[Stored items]
Start of Block

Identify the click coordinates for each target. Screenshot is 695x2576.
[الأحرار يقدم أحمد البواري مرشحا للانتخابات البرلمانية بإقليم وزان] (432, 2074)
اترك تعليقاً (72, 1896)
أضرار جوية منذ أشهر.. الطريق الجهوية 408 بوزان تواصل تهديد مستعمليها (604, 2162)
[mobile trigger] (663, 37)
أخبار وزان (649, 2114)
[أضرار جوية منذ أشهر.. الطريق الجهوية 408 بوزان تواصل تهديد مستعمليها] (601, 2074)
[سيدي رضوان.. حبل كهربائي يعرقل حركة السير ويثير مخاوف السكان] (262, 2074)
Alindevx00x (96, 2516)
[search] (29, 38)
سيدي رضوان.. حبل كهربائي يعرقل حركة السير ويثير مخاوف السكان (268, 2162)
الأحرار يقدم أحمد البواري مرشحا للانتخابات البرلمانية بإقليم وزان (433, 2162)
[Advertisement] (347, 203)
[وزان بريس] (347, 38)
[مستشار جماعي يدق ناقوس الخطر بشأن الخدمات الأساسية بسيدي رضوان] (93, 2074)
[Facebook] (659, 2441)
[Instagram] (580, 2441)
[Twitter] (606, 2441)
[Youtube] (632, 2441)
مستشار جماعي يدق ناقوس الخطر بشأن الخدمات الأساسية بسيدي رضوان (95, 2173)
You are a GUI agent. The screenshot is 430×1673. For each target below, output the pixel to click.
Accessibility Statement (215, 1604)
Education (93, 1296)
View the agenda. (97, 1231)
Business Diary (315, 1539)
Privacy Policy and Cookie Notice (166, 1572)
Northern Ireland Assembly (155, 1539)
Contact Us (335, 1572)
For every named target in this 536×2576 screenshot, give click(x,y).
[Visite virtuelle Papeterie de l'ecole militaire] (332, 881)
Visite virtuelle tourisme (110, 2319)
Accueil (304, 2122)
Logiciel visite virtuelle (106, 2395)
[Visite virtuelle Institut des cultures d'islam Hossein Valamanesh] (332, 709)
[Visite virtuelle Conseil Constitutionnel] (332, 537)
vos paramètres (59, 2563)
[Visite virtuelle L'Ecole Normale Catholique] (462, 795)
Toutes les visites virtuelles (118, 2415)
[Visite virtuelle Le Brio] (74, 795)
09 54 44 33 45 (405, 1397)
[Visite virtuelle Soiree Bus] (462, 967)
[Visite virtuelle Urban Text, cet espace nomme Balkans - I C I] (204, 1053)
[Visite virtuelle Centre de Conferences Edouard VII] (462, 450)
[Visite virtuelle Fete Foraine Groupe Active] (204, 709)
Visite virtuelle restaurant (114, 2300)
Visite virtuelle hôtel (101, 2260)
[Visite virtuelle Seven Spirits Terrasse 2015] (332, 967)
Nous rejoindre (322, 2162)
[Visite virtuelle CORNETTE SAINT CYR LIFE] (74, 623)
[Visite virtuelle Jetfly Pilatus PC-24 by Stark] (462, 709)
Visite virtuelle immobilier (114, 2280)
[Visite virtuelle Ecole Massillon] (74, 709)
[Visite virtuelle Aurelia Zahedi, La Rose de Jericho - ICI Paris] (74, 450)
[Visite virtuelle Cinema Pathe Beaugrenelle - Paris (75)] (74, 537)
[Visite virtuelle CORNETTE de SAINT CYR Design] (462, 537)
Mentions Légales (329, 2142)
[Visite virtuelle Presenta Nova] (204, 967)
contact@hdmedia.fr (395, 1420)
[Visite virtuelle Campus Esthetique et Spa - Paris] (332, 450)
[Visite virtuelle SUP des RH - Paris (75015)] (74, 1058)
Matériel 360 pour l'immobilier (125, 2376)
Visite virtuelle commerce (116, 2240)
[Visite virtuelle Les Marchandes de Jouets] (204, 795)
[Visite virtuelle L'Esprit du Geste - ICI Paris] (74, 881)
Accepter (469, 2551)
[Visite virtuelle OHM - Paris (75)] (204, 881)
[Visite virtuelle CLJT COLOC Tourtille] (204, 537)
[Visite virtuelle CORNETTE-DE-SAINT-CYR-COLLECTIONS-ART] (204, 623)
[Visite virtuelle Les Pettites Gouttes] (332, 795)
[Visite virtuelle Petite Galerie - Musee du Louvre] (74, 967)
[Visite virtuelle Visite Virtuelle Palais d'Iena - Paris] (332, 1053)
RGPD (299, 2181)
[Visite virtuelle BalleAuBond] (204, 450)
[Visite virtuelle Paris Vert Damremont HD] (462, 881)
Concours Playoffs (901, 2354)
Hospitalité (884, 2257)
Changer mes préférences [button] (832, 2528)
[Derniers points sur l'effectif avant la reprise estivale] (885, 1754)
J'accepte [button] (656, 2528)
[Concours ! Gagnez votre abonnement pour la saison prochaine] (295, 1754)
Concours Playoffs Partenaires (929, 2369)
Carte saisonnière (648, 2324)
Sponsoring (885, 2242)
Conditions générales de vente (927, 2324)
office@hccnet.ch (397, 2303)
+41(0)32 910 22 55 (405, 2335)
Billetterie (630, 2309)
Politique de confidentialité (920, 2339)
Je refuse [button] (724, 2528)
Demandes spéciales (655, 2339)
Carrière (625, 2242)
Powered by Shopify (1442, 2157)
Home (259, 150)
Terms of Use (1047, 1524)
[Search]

End of Block

Exercise aim: From the entries above, print the lines beginning at the one with "[Instagram] (580, 2441)" and stopping after the one with "Contact Us (335, 1572)", exactly as written and with nothing else.

Answer area:
[Instagram] (580, 2441)
[Twitter] (606, 2441)
[Youtube] (632, 2441)
مستشار جماعي يدق ناقوس الخطر بشأن الخدمات الأساسية بسيدي رضوان (95, 2173)
You are a GUI agent. The screenshot is 430×1673. For each target below, output the pixel to click.
Accessibility Statement (215, 1604)
Education (93, 1296)
View the agenda. (97, 1231)
Business Diary (315, 1539)
Privacy Policy and Cookie Notice (166, 1572)
Northern Ireland Assembly (155, 1539)
Contact Us (335, 1572)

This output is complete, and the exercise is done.